TO DO — Every record that follows needs to be written out again, exactly.

Dataset entries:
───

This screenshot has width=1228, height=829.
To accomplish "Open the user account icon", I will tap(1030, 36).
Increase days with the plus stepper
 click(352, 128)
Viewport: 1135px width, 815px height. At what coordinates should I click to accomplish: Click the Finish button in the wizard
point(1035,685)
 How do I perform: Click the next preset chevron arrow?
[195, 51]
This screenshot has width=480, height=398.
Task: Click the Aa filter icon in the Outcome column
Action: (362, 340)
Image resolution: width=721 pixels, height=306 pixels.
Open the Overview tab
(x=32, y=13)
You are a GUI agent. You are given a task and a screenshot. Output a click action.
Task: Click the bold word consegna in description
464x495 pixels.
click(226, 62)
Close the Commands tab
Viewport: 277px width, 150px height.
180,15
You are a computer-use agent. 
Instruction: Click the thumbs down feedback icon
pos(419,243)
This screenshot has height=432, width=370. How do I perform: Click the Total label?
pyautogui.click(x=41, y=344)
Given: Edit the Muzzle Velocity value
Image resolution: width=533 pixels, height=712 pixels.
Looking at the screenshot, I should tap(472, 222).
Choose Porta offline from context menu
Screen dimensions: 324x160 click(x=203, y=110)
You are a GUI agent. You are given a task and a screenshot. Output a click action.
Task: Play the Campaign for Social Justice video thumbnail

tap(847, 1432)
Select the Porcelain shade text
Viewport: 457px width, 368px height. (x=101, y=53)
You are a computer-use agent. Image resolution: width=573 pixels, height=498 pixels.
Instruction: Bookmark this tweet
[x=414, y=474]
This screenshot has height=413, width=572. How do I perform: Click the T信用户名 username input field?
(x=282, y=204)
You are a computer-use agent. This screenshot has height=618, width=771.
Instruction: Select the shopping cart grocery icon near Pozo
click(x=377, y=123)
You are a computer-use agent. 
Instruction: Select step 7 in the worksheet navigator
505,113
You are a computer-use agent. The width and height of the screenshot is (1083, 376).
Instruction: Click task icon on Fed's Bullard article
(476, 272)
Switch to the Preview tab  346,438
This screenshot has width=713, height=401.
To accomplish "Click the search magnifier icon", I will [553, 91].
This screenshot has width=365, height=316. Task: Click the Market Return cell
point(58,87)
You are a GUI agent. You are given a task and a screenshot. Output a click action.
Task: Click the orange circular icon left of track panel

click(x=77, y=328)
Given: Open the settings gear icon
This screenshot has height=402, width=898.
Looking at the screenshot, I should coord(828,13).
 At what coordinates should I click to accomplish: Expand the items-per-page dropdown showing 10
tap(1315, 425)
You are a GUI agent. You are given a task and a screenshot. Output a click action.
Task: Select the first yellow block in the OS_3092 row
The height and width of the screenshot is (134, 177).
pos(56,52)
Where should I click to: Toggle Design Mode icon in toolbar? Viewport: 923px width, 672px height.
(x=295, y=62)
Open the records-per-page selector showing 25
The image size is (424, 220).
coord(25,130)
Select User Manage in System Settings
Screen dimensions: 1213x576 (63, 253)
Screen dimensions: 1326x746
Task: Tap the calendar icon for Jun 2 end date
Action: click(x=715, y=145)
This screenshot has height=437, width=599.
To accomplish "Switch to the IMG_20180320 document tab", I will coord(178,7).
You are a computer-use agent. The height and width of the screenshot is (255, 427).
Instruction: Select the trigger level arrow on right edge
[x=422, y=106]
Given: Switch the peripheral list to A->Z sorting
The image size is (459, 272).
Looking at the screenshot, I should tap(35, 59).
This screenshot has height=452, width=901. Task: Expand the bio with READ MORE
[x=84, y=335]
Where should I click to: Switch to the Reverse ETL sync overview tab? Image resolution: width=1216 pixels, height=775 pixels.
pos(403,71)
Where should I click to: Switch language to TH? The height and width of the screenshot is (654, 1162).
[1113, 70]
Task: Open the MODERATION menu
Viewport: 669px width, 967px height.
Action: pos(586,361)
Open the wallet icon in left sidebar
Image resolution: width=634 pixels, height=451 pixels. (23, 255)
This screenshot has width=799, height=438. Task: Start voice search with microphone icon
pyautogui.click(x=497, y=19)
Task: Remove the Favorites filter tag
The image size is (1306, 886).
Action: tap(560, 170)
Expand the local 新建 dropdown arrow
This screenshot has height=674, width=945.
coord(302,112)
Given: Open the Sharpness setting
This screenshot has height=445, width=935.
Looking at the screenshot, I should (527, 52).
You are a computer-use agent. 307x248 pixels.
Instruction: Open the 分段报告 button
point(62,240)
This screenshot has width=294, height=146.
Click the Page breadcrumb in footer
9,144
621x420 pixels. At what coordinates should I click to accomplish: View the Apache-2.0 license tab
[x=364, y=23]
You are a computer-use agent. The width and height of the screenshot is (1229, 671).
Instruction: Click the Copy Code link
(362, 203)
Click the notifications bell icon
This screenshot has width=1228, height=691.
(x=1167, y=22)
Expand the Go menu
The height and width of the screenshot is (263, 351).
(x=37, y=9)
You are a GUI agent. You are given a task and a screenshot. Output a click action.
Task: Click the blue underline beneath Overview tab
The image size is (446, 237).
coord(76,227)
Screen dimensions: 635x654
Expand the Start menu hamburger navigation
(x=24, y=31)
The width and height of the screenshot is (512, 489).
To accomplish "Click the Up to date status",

───

SOLUTION FOR THIS PROBLEM —
This screenshot has width=1228, height=829.
To accomplish "Open the user account icon", I will tap(1030, 36).
Increase days with the plus stepper
 click(352, 128)
Viewport: 1135px width, 815px height. At what coordinates should I click to accomplish: Click the Finish button in the wizard
point(1035,685)
 How do I perform: Click the next preset chevron arrow?
[195, 51]
This screenshot has width=480, height=398.
Task: Click the Aa filter icon in the Outcome column
Action: (362, 340)
Image resolution: width=721 pixels, height=306 pixels.
Open the Overview tab
(x=32, y=13)
You are a GUI agent. You are given a task and a screenshot. Output a click action.
Task: Click the bold word consegna in description
464x495 pixels.
click(226, 62)
Close the Commands tab
Viewport: 277px width, 150px height.
180,15
You are a computer-use agent. 
Instruction: Click the thumbs down feedback icon
pos(419,243)
This screenshot has height=432, width=370. How do I perform: Click the Total label?
pyautogui.click(x=41, y=344)
Given: Edit the Muzzle Velocity value
Image resolution: width=533 pixels, height=712 pixels.
Looking at the screenshot, I should tap(472, 222).
Choose Porta offline from context menu
Screen dimensions: 324x160 click(x=203, y=110)
You are a GUI agent. You are given a task and a screenshot. Output a click action.
Task: Play the Campaign for Social Justice video thumbnail

tap(847, 1432)
Select the Porcelain shade text
Viewport: 457px width, 368px height. (x=101, y=53)
You are a computer-use agent. Image resolution: width=573 pixels, height=498 pixels.
Instruction: Bookmark this tweet
[x=414, y=474]
This screenshot has height=413, width=572. How do I perform: Click the T信用户名 username input field?
(x=282, y=204)
You are a computer-use agent. This screenshot has height=618, width=771.
Instruction: Select the shopping cart grocery icon near Pozo
click(x=377, y=123)
You are a computer-use agent. 
Instruction: Select step 7 in the worksheet navigator
505,113
You are a computer-use agent. The width and height of the screenshot is (1083, 376).
Instruction: Click task icon on Fed's Bullard article
(476, 272)
Switch to the Preview tab  346,438
This screenshot has width=713, height=401.
To accomplish "Click the search magnifier icon", I will [553, 91].
This screenshot has width=365, height=316. Task: Click the Market Return cell
point(58,87)
You are a GUI agent. You are given a task and a screenshot. Output a click action.
Task: Click the orange circular icon left of track panel

click(x=77, y=328)
Given: Open the settings gear icon
This screenshot has height=402, width=898.
Looking at the screenshot, I should coord(828,13).
 At what coordinates should I click to accomplish: Expand the items-per-page dropdown showing 10
tap(1315, 425)
You are a GUI agent. You are given a task and a screenshot. Output a click action.
Task: Select the first yellow block in the OS_3092 row
The height and width of the screenshot is (134, 177).
pos(56,52)
Where should I click to: Toggle Design Mode icon in toolbar? Viewport: 923px width, 672px height.
(x=295, y=62)
Open the records-per-page selector showing 25
The image size is (424, 220).
coord(25,130)
Select User Manage in System Settings
Screen dimensions: 1213x576 (63, 253)
Screen dimensions: 1326x746
Task: Tap the calendar icon for Jun 2 end date
Action: click(x=715, y=145)
This screenshot has height=437, width=599.
To accomplish "Switch to the IMG_20180320 document tab", I will coord(178,7).
You are a computer-use agent. The height and width of the screenshot is (255, 427).
Instruction: Select the trigger level arrow on right edge
[x=422, y=106]
Given: Switch the peripheral list to A->Z sorting
The image size is (459, 272).
Looking at the screenshot, I should tap(35, 59).
This screenshot has height=452, width=901. Task: Expand the bio with READ MORE
[x=84, y=335]
Where should I click to: Switch to the Reverse ETL sync overview tab? Image resolution: width=1216 pixels, height=775 pixels.
pos(403,71)
Where should I click to: Switch language to TH? The height and width of the screenshot is (654, 1162).
[1113, 70]
Task: Open the MODERATION menu
Viewport: 669px width, 967px height.
Action: pos(586,361)
Open the wallet icon in left sidebar
Image resolution: width=634 pixels, height=451 pixels. (23, 255)
This screenshot has width=799, height=438. Task: Start voice search with microphone icon
pyautogui.click(x=497, y=19)
Task: Remove the Favorites filter tag
The image size is (1306, 886).
Action: tap(560, 170)
Expand the local 新建 dropdown arrow
This screenshot has height=674, width=945.
coord(302,112)
Given: Open the Sharpness setting
This screenshot has height=445, width=935.
Looking at the screenshot, I should (527, 52).
You are a computer-use agent. 307x248 pixels.
Instruction: Open the 分段报告 button
point(62,240)
This screenshot has width=294, height=146.
Click the Page breadcrumb in footer
9,144
621x420 pixels. At what coordinates should I click to accomplish: View the Apache-2.0 license tab
[x=364, y=23]
You are a computer-use agent. The width and height of the screenshot is (1229, 671).
Instruction: Click the Copy Code link
(362, 203)
Click the notifications bell icon
This screenshot has width=1228, height=691.
(x=1167, y=22)
Expand the Go menu
The height and width of the screenshot is (263, 351).
(x=37, y=9)
You are a GUI agent. You are given a task and a screenshot. Output a click action.
Task: Click the blue underline beneath Overview tab
The image size is (446, 237).
coord(76,227)
Screen dimensions: 635x654
Expand the Start menu hamburger navigation
(x=24, y=31)
The width and height of the screenshot is (512, 489).
To accomplish "Click the Up to date status",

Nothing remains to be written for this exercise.